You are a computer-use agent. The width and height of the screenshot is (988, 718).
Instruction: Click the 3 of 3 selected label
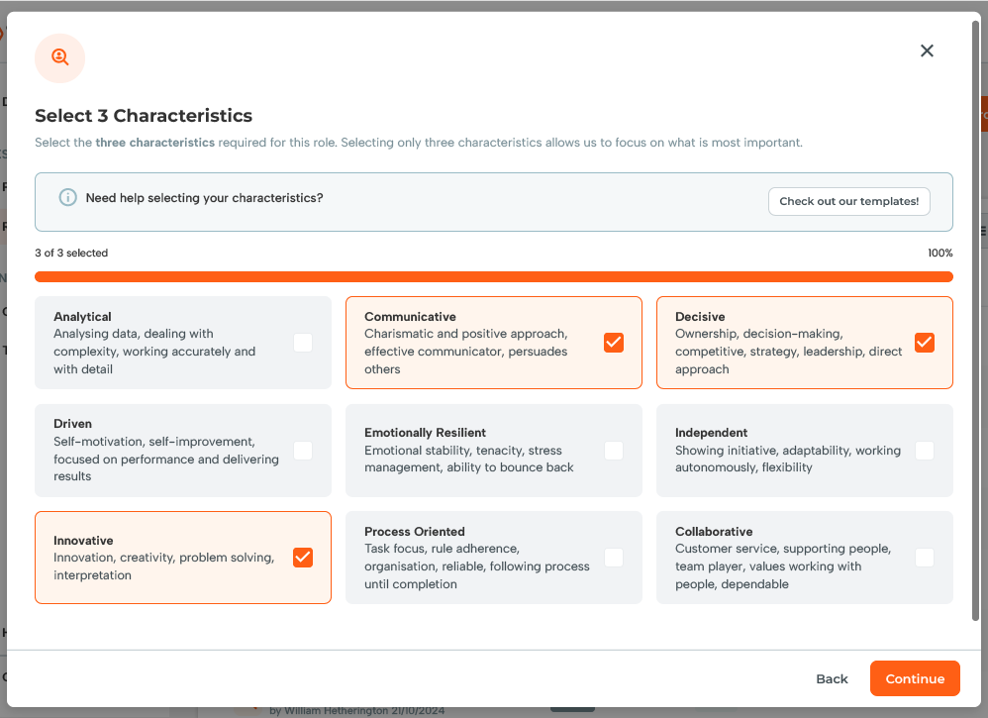tap(70, 253)
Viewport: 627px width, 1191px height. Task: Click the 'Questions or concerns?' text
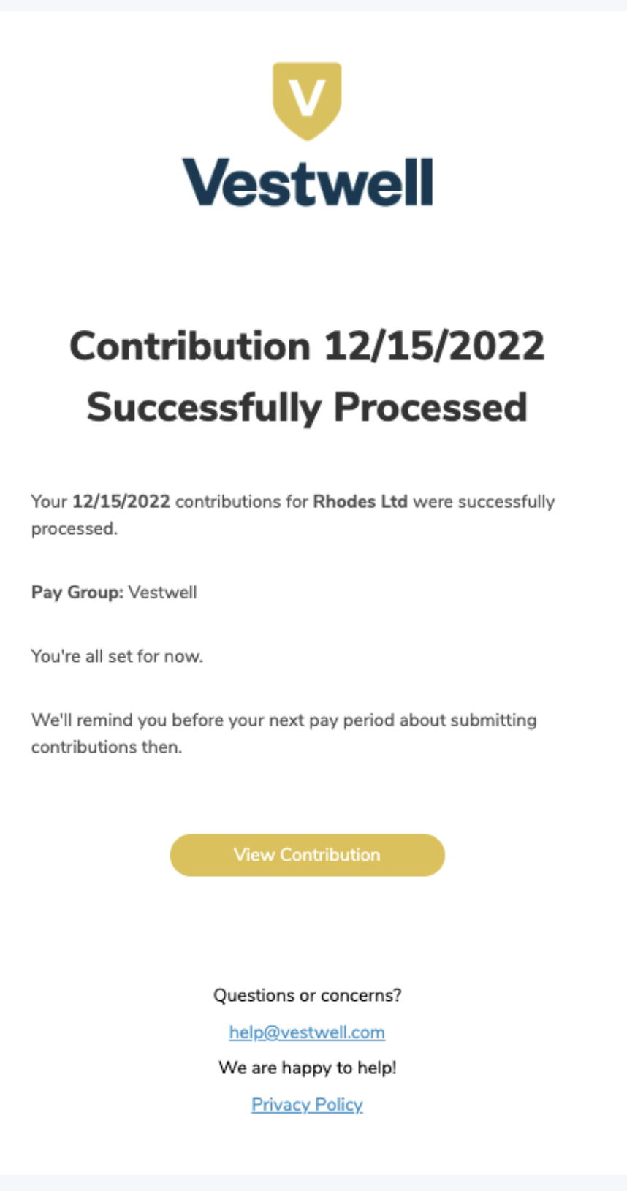[307, 995]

Task:
Give every entry again as it is, dropping its pictures.

Response area:
You are a computer-use agent. The width and height of the screenshot is (988, 718).
Instruction: Click the 3 of 3 selected label
tap(70, 253)
Viewport: 627px width, 1191px height. Task: Click the 'Questions or concerns?' text
[307, 995]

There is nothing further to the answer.